Impact setzt auf Unternehmen, die messbar etwas bewirken, beispielsweise mit erneuerbaren Energien. Wir prüfen alle Firmen und Anlagefonds mit den ESG-Datenbanken von ISS, MSCI und Screen17. Stiftungen mit soliden Richtlinien schliessen mit dem negativen Screening etwa die Hälfte aller Unternehmen aus, bei anderen sehr strengen Ansätzen werden bis 90 Prozent ausgeschlossen.
Da bleiben manchmal kaum genügend Anlagen übrig, um das Vermögen einer Stiftung ausreichend zu diversifizieren.
Wo sehen Sie den grössten Mehrwert unabhängiger Berater für Stiftungen?
Ein anbieter- und produktunabhängiger Berater trennt die Spreu vom Weizen. Mit ESG-Datenbanken können mehr als 50'000 Anlagefonds analysiert werden. Wer sich nicht täglich damit auseinandersetzt, ist verloren. Vor kurzem habe ich für eine Stiftung mit einem positiven Screening einen Immobilienfonds gesucht.
Dafür habe ich alle in Frage kommenden Fonds mit ESG-Datenbanken und Fondsdokumentationen geprüft und mit den Anbietern gesprochen. Natürlich verfügten alle Fondsmanager über einen integrierten ESG-Ansatz. Als ich nachgehakt habe und wissen wollte, wie die Prozesse und Kriterien konkret aussehen, wurden die Aussagen teilweise sehr vage.
In letzter Zeit tragen immer mehr Anlageprodukte ein Nachhaltigkeitslabel. Wie behalten Sie den Überblick?
Labels sagen manchmal wenig aus. Wichtiger sind Ratings und noch wichtiger die Prüfung nach relevanten Einzelkriterien, von denen es mehr als 8000 gibt.
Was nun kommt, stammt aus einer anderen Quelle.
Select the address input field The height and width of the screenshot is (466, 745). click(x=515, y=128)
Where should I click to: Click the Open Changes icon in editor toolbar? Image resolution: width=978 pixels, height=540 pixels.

Wir suchen Anlagen nicht nach Label aus, sondern nach den Ratings, und analysieren die Datenbank nach den für den Kunden relevanten Kriterien, die sehr unterschiedlich sein können.
Bei der letzten Strategie, die ich mitentwickelt habe, haben wir die Fonds in drei Klassen unterteilt. Zuerst liquide Fonds, die 20 Kriterien erfüllen und zu den Top-10-Prozent-Fonds gemäss ISS und MSCI gehören. Dann geschlossene Fonds, die nicht gehandelt werden, mit vertieften Analysen und Berichten, die auch positive Beiträge zu den Zielen bewerten.
Bevor wir sie empfehlen, machen wir eine Due Diligence: Interviews mit den Verantwortlichen, Studium der einschlägigen Berichte und Prüfung des Leistungsausweises. Zuletzt Restricted Investment Universe Funds, die per Definition keine Negativkriterien verletzen, beispielsweise Immobilien.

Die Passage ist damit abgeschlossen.